[Opening RECORDS SUPPLIED section]

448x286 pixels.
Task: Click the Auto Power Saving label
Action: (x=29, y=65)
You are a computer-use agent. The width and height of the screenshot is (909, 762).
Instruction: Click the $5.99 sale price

[Closing RECORDS SUPPLIED section]

• [PROBLEM DESCRIPTION]
Only one thing belongs in the reply: the exact lines of the listing above, from the one with "You are a computer-use" through its last line.

• [OUTPUT]
You are a computer-use agent. The width and height of the screenshot is (909, 762).
Instruction: Click the $5.99 sale price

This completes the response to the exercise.